The total cost of the landfill search for missing RAF serviceman Corrie McKeague is more than £1.5million, a freedom of information (FoI) request has revealed.

East Anglian Daily Times: Corrie McKeague went missing after a night out in Bury St Edmunds in September last year. Pictures: CONTRIBUTEDCorrie McKeague went missing after a night out in Bury St Edmunds in September last year. Pictures: CONTRIBUTED (Image: Archant)

The original 20-week search for the 23-year-old, who went missing after a night out in Bury St Edmunds on September 24 last year, was called off in July after no trace of the gunner was found.

Specialist officers searched through more than 6,500 tonnes of waste in the initial hunt at the landfill site at Milton in Cambridgeshire, which cost £1,291,181.

A further search, which resumed on October 23 and could finish next week, is estimated to have cost £240,000 to date.

The £1,531,181 cost of both searches does not include salary costs or costs incurred to backfill officers who have been drafted in.

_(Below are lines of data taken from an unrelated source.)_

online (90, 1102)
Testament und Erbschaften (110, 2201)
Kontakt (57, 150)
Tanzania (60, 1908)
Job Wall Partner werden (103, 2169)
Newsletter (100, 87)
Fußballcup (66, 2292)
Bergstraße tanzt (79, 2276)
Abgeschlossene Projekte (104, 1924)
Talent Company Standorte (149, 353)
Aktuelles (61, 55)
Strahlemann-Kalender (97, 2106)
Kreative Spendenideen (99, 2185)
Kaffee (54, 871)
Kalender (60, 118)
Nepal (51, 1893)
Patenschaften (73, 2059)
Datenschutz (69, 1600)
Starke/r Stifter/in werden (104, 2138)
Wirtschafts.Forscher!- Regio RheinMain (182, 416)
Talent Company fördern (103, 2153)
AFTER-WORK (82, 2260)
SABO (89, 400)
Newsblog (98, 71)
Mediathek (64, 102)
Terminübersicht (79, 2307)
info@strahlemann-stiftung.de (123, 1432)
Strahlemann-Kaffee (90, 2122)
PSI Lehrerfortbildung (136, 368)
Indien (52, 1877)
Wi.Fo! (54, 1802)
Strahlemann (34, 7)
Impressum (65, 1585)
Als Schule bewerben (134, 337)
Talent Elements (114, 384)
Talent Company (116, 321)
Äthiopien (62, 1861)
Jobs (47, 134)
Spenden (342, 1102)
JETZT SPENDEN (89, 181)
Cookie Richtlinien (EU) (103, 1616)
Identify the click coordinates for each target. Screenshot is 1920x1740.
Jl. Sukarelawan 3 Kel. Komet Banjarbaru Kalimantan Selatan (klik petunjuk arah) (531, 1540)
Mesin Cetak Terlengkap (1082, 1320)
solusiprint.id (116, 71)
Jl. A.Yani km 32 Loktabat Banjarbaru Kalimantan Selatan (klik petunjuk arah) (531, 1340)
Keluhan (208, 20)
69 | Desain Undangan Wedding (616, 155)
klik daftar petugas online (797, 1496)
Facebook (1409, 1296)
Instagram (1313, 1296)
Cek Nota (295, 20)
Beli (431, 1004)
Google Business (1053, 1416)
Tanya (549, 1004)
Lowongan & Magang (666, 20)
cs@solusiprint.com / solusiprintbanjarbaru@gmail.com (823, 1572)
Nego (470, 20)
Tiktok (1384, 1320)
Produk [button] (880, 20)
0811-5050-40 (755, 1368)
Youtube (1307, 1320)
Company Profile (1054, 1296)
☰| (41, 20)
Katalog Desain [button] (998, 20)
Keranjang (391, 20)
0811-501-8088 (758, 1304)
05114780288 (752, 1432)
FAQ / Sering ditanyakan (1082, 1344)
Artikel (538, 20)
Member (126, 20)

East Anglian Daily Times: Police have now completed the search for missing airman Corrie McKeague at the Milton Landfill site in Cambridgeshire. Pictures: GREGG BROWNPolice have now completed the search for missing airman Corrie McKeague at the Milton Landfill site in Cambridgeshire. Pictures: GREGG BROWN

The money has come out of the collaborative budget for Norfolk and Suffolk’s Joint Major Investigation Team (MIT).

The budget is split 56.8/43.2 between the two forces, meaning Norfolk has contributed £869,710 to the search costs and Suffolk £661,470.

The FoI was submitted by David Lamming, who said he was concerned that the cost of the search was disproportionate with regard to other demands on the stretched Suffolk policing budget.

A spokesman for Suffolk police said: “We always make sure there is careful consideration of decisions needed to be made in regard to any complex major investigation.

“Our primary focus has always been to do everything we reasonably can to find Corrie and provide answers for his family.”

The FoI also revealed that the cost of the investigation into the murder of Weybread couple Peter and Sylvia Stuart, also covered by the MIT budget, is £174,622 to date.

Ali Qazimaj, 43, was jailed in March for at least 35 years, but the body of Mrs Stuart has never been found and there is currently no active searching taking place.

These are the only two missing person investigations for which separate financial costs could be identified.

According to the FoI, in the two-year period October 1, 2015, to September 30, 2017, 1,762 adults had been reporting ‘missing’ and 50 adults reported ‘absent’ in Suffolk.

Costs allocated to these investigations could not be extracted from within police budgets.